▶ EXERCISE:
In the lines of data running from the one containing "Task: Click the Peru flag icon" through the one containing "point(933,306)", swap every "icon" for "symbol". Write out those lines again, with nothing else altered.

▶ SOURCE RECORDS:
:::::
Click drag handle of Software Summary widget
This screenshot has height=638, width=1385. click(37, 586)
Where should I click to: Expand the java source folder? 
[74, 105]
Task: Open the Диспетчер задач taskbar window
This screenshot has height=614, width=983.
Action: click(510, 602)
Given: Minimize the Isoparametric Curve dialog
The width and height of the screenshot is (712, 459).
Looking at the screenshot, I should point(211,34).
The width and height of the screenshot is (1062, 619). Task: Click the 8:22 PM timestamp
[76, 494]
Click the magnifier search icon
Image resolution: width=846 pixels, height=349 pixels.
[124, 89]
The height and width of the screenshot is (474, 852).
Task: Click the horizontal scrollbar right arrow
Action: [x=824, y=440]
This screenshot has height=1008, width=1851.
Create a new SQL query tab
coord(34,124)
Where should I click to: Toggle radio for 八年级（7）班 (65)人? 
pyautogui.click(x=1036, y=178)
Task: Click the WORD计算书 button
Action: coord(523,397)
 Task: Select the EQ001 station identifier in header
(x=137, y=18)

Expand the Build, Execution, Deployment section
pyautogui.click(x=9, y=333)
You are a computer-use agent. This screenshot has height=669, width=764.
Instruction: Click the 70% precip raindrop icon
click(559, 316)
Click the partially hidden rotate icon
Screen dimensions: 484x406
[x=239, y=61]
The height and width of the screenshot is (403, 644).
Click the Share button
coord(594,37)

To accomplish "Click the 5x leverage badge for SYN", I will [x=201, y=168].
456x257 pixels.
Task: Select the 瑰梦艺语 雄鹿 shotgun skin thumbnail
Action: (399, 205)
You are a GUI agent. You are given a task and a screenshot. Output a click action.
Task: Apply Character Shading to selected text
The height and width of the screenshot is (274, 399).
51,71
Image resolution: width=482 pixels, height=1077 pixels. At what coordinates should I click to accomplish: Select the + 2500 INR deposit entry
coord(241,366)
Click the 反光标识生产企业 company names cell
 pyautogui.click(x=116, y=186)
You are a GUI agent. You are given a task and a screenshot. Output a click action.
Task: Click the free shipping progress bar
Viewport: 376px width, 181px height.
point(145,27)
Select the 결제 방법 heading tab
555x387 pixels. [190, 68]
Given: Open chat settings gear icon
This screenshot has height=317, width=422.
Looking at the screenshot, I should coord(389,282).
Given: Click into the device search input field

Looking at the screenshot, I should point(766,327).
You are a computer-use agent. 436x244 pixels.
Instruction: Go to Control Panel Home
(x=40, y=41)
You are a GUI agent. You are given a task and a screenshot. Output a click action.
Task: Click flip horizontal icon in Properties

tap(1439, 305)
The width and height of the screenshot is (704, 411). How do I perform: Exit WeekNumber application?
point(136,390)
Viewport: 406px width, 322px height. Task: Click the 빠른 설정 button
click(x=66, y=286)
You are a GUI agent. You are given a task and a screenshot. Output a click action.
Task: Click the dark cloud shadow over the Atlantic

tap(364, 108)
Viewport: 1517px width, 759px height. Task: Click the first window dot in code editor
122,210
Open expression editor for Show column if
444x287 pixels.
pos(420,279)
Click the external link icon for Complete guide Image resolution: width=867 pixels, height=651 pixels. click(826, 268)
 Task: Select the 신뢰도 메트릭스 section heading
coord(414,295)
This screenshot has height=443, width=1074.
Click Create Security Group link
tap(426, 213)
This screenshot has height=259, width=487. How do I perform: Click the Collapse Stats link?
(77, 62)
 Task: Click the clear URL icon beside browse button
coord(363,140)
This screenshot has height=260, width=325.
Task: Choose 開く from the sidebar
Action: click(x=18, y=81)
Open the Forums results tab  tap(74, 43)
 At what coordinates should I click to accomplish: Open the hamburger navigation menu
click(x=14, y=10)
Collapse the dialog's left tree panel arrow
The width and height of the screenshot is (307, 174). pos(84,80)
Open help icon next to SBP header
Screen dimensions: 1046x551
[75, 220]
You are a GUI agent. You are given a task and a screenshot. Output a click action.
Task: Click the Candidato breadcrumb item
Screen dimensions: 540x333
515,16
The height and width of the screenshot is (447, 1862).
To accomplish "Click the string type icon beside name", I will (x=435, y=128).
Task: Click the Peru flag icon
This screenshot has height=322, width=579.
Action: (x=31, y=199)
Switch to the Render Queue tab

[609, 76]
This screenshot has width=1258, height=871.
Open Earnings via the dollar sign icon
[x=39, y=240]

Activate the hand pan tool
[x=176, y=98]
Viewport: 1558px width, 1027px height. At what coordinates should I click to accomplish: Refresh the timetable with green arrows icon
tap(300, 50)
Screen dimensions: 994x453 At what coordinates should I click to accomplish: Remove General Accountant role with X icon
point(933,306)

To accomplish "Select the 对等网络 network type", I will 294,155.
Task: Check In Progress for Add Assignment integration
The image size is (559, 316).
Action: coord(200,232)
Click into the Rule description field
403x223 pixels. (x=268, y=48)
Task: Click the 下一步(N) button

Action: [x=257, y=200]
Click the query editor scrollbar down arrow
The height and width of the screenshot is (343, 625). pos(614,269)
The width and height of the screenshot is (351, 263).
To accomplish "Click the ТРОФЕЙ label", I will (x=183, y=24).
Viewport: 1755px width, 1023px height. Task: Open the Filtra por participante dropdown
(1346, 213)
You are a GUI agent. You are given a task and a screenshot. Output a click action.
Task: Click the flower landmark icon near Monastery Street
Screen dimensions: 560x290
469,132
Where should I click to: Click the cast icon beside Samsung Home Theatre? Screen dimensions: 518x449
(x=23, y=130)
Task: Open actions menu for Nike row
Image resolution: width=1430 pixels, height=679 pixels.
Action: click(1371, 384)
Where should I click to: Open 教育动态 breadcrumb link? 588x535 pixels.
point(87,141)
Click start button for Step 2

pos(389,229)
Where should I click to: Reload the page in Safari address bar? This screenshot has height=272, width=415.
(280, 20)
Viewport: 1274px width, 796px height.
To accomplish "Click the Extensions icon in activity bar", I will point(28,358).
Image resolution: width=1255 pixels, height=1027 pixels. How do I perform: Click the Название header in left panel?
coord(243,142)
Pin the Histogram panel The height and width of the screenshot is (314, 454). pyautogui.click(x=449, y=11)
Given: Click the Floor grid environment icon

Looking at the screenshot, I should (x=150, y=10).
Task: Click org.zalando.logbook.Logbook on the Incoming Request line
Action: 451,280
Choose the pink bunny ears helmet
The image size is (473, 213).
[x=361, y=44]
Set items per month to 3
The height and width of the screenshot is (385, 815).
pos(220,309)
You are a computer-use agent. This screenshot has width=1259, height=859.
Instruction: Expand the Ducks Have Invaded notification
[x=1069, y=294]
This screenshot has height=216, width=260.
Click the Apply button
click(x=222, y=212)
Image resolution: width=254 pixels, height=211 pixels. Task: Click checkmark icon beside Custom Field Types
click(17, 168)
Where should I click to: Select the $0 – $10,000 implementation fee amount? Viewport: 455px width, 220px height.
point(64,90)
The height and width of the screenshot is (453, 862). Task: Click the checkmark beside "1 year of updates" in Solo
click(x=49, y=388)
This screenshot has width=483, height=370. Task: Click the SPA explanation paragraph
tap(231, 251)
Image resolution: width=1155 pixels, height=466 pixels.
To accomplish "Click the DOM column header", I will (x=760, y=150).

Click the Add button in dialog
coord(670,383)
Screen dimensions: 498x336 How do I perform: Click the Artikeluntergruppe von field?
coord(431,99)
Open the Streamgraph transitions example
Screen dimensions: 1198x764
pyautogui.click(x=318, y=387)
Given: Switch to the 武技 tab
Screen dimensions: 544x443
:::::
▶ SOLUTION FOR THIS EXERCISE:
Task: Click the Peru flag symbol
This screenshot has height=322, width=579.
Action: (x=31, y=199)
Switch to the Render Queue tab

[609, 76]
This screenshot has width=1258, height=871.
Open Earnings via the dollar sign symbol
[x=39, y=240]

Activate the hand pan tool
[x=176, y=98]
Viewport: 1558px width, 1027px height. At what coordinates should I click to accomplish: Refresh the timetable with green arrows symbol
tap(300, 50)
Screen dimensions: 994x453 At what coordinates should I click to accomplish: Remove General Accountant role with X symbol
point(933,306)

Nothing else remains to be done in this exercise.